Document text:

New radioimmunotherapy approach shows potential to cure HER2-positive breast cancer

A new radioimmunotherapy approach has the potential to cure human epidermal growth factor receptor 2 (HER2)-positive breast cancer, according to new research published in the November issue of The Journal of Nuclear Medicine. The regimen, which pre-treats the tumor before delivering targeted alpha-radioimmunotherapy, resulted in durable major responses--including histologic cures--with minimal toxicities, paving the way for a safer and more effective treatment option for breast cancer patients.

Advanced metastatic breast cancer has a poor prognosis, especially for highly aggressive HER2-positive subtypes. HER2 is an oncogene that is overexpressed in 15-20 percent of breast cancers and is a clinically established therapeutic target. Although current HER2-targeted therapies offer improved outcomes, challenges remain because of treatment-related adverse events and tumor resistance to treatment.

Previous studies have shown that HER2-targeted radioimmunotherapy with the α-particle-emitting radionuclide ²²⁵Ac has been effective, but not safe, as alpha-particles were retained in the body, resulting in high toxicities. In our study, we used a pretargeted radioimmunotherapy (PRIT) approach to directly treat the tumor and prevent potent alpha-particles from being absorbed in healthy tissues."

Data excerpts:
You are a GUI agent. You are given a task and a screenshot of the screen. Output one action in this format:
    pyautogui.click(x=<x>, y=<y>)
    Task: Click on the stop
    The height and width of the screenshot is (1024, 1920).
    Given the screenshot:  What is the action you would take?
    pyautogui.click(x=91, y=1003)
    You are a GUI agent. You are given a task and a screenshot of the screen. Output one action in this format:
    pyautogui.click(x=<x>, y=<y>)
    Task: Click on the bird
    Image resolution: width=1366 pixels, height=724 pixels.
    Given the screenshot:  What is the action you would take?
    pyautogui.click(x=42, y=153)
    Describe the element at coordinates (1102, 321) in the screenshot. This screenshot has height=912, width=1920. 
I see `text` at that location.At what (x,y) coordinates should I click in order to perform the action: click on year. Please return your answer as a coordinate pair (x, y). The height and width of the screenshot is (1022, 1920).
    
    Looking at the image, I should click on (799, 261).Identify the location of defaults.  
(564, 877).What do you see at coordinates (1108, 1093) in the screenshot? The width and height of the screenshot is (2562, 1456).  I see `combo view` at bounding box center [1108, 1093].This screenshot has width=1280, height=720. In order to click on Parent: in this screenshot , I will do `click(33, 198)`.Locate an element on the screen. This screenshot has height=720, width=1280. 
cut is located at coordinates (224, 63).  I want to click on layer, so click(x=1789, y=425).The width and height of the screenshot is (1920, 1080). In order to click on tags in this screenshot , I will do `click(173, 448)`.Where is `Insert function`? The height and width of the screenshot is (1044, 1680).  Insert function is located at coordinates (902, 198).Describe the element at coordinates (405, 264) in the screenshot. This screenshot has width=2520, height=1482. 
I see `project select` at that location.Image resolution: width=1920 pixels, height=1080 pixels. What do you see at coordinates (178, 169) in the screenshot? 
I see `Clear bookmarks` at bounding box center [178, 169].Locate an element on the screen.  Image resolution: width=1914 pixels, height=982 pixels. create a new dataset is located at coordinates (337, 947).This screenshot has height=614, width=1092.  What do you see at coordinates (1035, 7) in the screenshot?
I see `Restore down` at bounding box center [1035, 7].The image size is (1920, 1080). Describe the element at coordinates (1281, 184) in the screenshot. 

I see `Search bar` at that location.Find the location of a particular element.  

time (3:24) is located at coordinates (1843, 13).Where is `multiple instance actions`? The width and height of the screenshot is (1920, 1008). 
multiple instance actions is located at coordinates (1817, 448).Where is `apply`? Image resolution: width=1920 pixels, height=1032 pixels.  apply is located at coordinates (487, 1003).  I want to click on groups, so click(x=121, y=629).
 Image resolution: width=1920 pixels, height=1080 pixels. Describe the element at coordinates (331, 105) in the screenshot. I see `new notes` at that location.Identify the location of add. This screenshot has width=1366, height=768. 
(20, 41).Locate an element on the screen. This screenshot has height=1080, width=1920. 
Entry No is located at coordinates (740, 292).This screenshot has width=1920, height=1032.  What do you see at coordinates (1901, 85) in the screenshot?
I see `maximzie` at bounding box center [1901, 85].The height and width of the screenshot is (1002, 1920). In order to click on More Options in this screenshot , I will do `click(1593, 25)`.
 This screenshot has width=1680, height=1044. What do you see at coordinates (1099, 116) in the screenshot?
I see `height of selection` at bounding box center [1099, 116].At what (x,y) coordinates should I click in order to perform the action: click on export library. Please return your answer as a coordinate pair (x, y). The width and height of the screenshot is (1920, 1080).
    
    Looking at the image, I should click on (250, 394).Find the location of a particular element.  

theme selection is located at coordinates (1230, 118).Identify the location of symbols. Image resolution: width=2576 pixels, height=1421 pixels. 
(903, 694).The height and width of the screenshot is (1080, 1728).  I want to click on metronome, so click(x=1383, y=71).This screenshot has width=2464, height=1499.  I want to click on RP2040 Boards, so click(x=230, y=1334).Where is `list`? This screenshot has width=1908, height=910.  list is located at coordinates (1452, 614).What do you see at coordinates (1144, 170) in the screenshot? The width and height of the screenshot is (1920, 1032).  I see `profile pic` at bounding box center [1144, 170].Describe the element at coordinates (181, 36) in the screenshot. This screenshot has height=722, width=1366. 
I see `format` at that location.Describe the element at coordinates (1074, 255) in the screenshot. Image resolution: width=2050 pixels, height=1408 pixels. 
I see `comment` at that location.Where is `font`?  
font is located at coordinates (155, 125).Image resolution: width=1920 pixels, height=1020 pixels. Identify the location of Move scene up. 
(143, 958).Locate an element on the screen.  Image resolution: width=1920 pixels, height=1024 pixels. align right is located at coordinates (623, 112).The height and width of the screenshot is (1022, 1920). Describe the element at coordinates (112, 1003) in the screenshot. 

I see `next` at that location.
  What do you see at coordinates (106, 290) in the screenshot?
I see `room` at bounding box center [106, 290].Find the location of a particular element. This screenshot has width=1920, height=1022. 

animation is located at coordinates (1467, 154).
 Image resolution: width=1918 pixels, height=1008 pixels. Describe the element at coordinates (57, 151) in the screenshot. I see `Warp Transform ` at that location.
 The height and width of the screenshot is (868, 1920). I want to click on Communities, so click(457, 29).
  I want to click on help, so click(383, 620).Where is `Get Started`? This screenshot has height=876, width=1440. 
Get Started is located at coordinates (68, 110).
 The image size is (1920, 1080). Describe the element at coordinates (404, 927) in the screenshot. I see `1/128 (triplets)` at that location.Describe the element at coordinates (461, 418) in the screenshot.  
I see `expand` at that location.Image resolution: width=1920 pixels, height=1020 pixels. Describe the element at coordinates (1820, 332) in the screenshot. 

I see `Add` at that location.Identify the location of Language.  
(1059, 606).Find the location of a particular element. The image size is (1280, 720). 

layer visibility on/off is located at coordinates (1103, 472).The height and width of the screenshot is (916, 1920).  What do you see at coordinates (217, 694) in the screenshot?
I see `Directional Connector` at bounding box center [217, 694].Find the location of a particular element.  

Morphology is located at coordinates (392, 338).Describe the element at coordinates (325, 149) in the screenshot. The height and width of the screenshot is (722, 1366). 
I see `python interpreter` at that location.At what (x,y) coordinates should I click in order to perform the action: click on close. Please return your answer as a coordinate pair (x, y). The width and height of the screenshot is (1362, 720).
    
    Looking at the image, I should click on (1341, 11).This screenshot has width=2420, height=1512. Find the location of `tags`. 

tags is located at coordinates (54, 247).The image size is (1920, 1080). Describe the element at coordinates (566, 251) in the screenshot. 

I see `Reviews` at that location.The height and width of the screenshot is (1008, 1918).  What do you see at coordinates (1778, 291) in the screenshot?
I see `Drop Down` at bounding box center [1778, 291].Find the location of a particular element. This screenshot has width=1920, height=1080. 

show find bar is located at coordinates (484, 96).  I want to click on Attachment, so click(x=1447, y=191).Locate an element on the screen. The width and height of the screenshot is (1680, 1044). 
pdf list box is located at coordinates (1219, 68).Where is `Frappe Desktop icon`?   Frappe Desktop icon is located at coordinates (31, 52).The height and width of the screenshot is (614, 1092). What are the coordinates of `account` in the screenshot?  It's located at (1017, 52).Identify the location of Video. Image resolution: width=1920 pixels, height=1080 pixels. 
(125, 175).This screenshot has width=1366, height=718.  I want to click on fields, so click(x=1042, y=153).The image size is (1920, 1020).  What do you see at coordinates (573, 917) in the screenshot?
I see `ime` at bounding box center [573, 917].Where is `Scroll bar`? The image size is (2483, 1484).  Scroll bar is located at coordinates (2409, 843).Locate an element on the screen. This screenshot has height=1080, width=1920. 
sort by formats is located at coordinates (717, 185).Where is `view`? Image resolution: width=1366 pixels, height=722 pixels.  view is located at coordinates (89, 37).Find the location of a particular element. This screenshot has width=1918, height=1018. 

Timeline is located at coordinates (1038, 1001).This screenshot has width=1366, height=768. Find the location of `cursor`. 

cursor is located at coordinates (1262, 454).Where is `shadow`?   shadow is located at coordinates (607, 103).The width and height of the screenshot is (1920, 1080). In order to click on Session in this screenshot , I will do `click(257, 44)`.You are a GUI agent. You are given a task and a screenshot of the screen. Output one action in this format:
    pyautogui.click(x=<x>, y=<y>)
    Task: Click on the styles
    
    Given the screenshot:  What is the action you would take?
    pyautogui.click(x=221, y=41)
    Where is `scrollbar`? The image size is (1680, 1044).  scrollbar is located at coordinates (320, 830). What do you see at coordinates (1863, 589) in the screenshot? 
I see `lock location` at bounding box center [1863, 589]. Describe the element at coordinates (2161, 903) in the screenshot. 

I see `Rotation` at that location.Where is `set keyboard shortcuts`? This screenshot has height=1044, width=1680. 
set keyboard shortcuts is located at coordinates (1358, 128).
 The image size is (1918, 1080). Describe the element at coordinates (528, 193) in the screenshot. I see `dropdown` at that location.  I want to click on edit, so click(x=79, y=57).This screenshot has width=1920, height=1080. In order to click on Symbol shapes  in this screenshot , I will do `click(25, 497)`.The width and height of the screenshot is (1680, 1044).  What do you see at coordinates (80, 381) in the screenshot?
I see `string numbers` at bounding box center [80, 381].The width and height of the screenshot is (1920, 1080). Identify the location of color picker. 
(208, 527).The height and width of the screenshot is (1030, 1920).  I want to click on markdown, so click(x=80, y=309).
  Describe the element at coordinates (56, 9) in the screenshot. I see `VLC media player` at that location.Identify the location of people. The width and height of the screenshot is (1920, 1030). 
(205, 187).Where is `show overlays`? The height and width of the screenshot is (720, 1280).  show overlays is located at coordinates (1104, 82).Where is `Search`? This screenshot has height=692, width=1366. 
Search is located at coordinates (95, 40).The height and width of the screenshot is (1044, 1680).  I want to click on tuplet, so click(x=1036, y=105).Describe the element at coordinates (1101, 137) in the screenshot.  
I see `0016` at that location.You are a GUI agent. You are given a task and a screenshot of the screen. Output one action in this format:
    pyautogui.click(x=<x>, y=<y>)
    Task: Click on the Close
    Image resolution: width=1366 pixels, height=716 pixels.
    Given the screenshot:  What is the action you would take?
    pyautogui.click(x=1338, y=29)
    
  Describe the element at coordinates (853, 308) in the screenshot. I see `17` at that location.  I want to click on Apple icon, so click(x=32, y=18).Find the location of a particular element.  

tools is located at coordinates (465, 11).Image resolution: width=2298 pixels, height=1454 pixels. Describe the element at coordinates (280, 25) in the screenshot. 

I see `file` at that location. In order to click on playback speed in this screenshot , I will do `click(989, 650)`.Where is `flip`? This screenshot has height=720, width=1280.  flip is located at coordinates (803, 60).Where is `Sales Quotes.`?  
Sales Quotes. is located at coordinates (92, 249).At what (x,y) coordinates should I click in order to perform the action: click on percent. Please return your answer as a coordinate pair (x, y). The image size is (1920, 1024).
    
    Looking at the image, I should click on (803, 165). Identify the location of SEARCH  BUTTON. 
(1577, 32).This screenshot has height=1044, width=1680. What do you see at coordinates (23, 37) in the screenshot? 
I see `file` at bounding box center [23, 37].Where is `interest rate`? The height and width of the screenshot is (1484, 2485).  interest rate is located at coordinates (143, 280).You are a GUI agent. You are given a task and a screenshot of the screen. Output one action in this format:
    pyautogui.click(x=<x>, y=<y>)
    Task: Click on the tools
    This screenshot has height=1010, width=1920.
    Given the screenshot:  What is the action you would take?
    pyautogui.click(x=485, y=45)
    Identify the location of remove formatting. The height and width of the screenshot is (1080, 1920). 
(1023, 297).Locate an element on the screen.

What you are asked to do:
Please quote the passage from the article on radioimmunotherapy for HER2-positive breast cancer, starting at the words "Advanced metastatic breast" and ending after the words "resistance to treatment.".

Answer for the task:
Advanced metastatic breast cancer has a poor prognosis, especially for highly aggressive HER2-positive subtypes. HER2 is an oncogene that is overexpressed in 15-20 percent of breast cancers and is a clinically established therapeutic target. Although current HER2-targeted therapies offer improved outcomes, challenges remain because of treatment-related adverse events and tumor resistance to treatment.